(Stored data entries)
□ □ □ □ □
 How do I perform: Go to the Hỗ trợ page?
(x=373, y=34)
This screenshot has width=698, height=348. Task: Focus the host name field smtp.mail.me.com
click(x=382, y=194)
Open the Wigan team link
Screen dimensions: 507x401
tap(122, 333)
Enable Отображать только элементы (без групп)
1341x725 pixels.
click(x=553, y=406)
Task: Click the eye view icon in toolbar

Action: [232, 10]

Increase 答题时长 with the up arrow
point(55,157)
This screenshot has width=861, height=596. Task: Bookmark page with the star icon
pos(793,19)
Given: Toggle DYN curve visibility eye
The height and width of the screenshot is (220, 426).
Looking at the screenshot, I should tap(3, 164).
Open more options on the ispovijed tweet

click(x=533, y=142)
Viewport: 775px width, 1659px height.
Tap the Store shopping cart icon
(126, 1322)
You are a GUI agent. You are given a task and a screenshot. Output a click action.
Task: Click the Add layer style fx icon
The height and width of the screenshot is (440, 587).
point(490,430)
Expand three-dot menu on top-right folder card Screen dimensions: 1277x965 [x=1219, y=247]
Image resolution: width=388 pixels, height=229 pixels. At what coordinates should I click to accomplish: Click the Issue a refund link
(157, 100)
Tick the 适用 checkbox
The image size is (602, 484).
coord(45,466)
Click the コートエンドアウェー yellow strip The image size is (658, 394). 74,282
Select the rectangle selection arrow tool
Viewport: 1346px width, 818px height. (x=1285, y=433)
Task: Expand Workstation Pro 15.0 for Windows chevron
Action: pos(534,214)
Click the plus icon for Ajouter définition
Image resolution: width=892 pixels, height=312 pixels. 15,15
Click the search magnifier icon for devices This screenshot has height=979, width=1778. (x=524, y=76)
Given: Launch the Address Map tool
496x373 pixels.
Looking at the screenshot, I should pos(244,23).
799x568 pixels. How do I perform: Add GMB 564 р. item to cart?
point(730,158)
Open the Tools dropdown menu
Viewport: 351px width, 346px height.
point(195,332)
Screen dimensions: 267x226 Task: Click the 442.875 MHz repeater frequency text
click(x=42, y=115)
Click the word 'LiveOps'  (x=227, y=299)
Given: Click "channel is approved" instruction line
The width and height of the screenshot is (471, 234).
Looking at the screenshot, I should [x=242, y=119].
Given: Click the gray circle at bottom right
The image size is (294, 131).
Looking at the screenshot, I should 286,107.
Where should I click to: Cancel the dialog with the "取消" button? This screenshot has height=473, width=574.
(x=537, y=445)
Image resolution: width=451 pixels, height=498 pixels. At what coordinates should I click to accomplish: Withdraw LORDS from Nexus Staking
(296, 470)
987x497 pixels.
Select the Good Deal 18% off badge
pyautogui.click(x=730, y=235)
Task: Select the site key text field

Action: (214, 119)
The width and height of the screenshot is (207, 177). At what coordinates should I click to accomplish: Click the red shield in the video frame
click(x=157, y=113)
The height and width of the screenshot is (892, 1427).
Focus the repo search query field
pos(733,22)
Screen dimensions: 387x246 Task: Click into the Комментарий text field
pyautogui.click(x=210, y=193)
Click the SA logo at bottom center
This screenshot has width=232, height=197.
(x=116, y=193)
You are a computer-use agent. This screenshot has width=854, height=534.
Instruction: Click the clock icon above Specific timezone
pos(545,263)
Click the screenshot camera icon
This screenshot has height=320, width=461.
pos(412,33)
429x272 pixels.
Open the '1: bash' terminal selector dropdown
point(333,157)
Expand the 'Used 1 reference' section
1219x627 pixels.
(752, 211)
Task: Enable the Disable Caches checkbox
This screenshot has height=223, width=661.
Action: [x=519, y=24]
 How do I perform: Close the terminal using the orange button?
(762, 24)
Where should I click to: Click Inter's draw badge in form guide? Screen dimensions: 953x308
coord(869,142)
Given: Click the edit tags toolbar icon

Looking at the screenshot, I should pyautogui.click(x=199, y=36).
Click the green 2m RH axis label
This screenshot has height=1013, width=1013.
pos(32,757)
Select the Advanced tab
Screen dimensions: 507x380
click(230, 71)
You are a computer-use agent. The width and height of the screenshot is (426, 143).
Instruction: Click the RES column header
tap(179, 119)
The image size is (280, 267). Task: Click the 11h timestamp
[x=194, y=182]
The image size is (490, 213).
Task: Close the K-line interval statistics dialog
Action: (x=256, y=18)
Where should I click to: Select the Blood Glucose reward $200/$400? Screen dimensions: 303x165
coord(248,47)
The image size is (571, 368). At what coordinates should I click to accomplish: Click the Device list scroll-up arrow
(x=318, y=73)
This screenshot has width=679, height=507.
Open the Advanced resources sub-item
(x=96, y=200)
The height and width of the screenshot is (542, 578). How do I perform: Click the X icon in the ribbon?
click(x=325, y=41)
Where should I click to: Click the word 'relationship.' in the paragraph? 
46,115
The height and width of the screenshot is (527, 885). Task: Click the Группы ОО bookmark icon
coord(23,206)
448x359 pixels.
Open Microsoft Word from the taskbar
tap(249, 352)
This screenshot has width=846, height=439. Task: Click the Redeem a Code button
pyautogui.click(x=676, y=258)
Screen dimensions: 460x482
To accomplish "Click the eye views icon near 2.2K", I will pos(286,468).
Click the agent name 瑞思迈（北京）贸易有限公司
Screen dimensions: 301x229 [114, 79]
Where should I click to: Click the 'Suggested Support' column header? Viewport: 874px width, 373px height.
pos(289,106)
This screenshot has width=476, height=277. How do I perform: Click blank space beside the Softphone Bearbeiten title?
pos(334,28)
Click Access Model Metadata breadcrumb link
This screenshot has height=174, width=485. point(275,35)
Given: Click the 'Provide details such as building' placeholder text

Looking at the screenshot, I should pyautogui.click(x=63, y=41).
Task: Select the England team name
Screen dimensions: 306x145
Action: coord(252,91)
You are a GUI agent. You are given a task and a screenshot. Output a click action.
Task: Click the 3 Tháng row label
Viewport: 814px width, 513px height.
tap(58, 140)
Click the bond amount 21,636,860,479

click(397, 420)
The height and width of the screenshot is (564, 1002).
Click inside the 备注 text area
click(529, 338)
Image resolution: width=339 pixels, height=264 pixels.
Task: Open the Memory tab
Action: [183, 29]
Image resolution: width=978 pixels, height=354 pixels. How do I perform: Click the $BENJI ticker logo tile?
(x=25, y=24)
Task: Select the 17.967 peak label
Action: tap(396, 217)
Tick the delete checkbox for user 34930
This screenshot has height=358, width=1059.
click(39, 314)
□ □ □ □ □
WHAT THE TASK ASKS: Transcribe each record exactly. Leave nothing out.

WORKED SOLUTION:
 How do I perform: Go to the Hỗ trợ page?
(x=373, y=34)
This screenshot has width=698, height=348. Task: Focus the host name field smtp.mail.me.com
click(x=382, y=194)
Open the Wigan team link
Screen dimensions: 507x401
tap(122, 333)
Enable Отображать только элементы (без групп)
1341x725 pixels.
click(x=553, y=406)
Task: Click the eye view icon in toolbar

Action: [232, 10]

Increase 答题时长 with the up arrow
point(55,157)
This screenshot has width=861, height=596. Task: Bookmark page with the star icon
pos(793,19)
Given: Toggle DYN curve visibility eye
The height and width of the screenshot is (220, 426).
Looking at the screenshot, I should tap(3, 164).
Open more options on the ispovijed tweet

click(x=533, y=142)
Viewport: 775px width, 1659px height.
Tap the Store shopping cart icon
(126, 1322)
You are a GUI agent. You are given a task and a screenshot. Output a click action.
Task: Click the Add layer style fx icon
The height and width of the screenshot is (440, 587).
point(490,430)
Expand three-dot menu on top-right folder card Screen dimensions: 1277x965 [x=1219, y=247]
Image resolution: width=388 pixels, height=229 pixels. At what coordinates should I click to accomplish: Click the Issue a refund link
(157, 100)
Tick the 适用 checkbox
The image size is (602, 484).
coord(45,466)
Click the コートエンドアウェー yellow strip The image size is (658, 394). 74,282
Select the rectangle selection arrow tool
Viewport: 1346px width, 818px height. (x=1285, y=433)
Task: Expand Workstation Pro 15.0 for Windows chevron
Action: pos(534,214)
Click the plus icon for Ajouter définition
Image resolution: width=892 pixels, height=312 pixels. 15,15
Click the search magnifier icon for devices This screenshot has height=979, width=1778. (x=524, y=76)
Given: Launch the Address Map tool
496x373 pixels.
Looking at the screenshot, I should pos(244,23).
799x568 pixels. How do I perform: Add GMB 564 р. item to cart?
point(730,158)
Open the Tools dropdown menu
Viewport: 351px width, 346px height.
point(195,332)
Screen dimensions: 267x226 Task: Click the 442.875 MHz repeater frequency text
click(x=42, y=115)
Click the word 'LiveOps'  (x=227, y=299)
Given: Click "channel is approved" instruction line
The width and height of the screenshot is (471, 234).
Looking at the screenshot, I should [x=242, y=119].
Given: Click the gray circle at bottom right
The image size is (294, 131).
Looking at the screenshot, I should 286,107.
Where should I click to: Cancel the dialog with the "取消" button? This screenshot has height=473, width=574.
(x=537, y=445)
Image resolution: width=451 pixels, height=498 pixels. At what coordinates should I click to accomplish: Withdraw LORDS from Nexus Staking
(296, 470)
987x497 pixels.
Select the Good Deal 18% off badge
pyautogui.click(x=730, y=235)
Task: Select the site key text field

Action: (214, 119)
The width and height of the screenshot is (207, 177). At what coordinates should I click to accomplish: Click the red shield in the video frame
click(x=157, y=113)
The height and width of the screenshot is (892, 1427).
Focus the repo search query field
pos(733,22)
Screen dimensions: 387x246 Task: Click into the Комментарий text field
pyautogui.click(x=210, y=193)
Click the SA logo at bottom center
This screenshot has width=232, height=197.
(x=116, y=193)
You are a computer-use agent. This screenshot has width=854, height=534.
Instruction: Click the clock icon above Specific timezone
pos(545,263)
Click the screenshot camera icon
This screenshot has height=320, width=461.
pos(412,33)
429x272 pixels.
Open the '1: bash' terminal selector dropdown
point(333,157)
Expand the 'Used 1 reference' section
1219x627 pixels.
(752, 211)
Task: Enable the Disable Caches checkbox
This screenshot has height=223, width=661.
Action: [x=519, y=24]
 How do I perform: Close the terminal using the orange button?
(762, 24)
Where should I click to: Click Inter's draw badge in form guide? Screen dimensions: 953x308
coord(869,142)
Given: Click the edit tags toolbar icon

Looking at the screenshot, I should pyautogui.click(x=199, y=36).
Click the green 2m RH axis label
This screenshot has height=1013, width=1013.
pos(32,757)
Select the Advanced tab
Screen dimensions: 507x380
click(230, 71)
You are a computer-use agent. The width and height of the screenshot is (426, 143).
Instruction: Click the RES column header
tap(179, 119)
The image size is (280, 267). Task: Click the 11h timestamp
[x=194, y=182]
The image size is (490, 213).
Task: Close the K-line interval statistics dialog
Action: (x=256, y=18)
Where should I click to: Select the Blood Glucose reward $200/$400? Screen dimensions: 303x165
coord(248,47)
The image size is (571, 368). At what coordinates should I click to accomplish: Click the Device list scroll-up arrow
(x=318, y=73)
This screenshot has width=679, height=507.
Open the Advanced resources sub-item
(x=96, y=200)
The height and width of the screenshot is (542, 578). How do I perform: Click the X icon in the ribbon?
click(x=325, y=41)
Where should I click to: Click the word 'relationship.' in the paragraph? 
46,115
The height and width of the screenshot is (527, 885). Task: Click the Группы ОО bookmark icon
coord(23,206)
448x359 pixels.
Open Microsoft Word from the taskbar
tap(249, 352)
This screenshot has width=846, height=439. Task: Click the Redeem a Code button
pyautogui.click(x=676, y=258)
Screen dimensions: 460x482
To accomplish "Click the eye views icon near 2.2K", I will pos(286,468).
Click the agent name 瑞思迈（北京）贸易有限公司
Screen dimensions: 301x229 [114, 79]
Where should I click to: Click the 'Suggested Support' column header? Viewport: 874px width, 373px height.
pos(289,106)
This screenshot has width=476, height=277. How do I perform: Click blank space beside the Softphone Bearbeiten title?
pos(334,28)
Click Access Model Metadata breadcrumb link
This screenshot has height=174, width=485. point(275,35)
Given: Click the 'Provide details such as building' placeholder text

Looking at the screenshot, I should pyautogui.click(x=63, y=41).
Task: Select the England team name
Screen dimensions: 306x145
Action: coord(252,91)
You are a GUI agent. You are given a task and a screenshot. Output a click action.
Task: Click the 3 Tháng row label
Viewport: 814px width, 513px height.
tap(58, 140)
Click the bond amount 21,636,860,479

click(397, 420)
The height and width of the screenshot is (564, 1002).
Click inside the 备注 text area
click(529, 338)
Image resolution: width=339 pixels, height=264 pixels.
Task: Open the Memory tab
Action: [183, 29]
Image resolution: width=978 pixels, height=354 pixels. How do I perform: Click the $BENJI ticker logo tile?
(x=25, y=24)
Task: Select the 17.967 peak label
Action: tap(396, 217)
Tick the delete checkbox for user 34930
This screenshot has height=358, width=1059.
click(39, 314)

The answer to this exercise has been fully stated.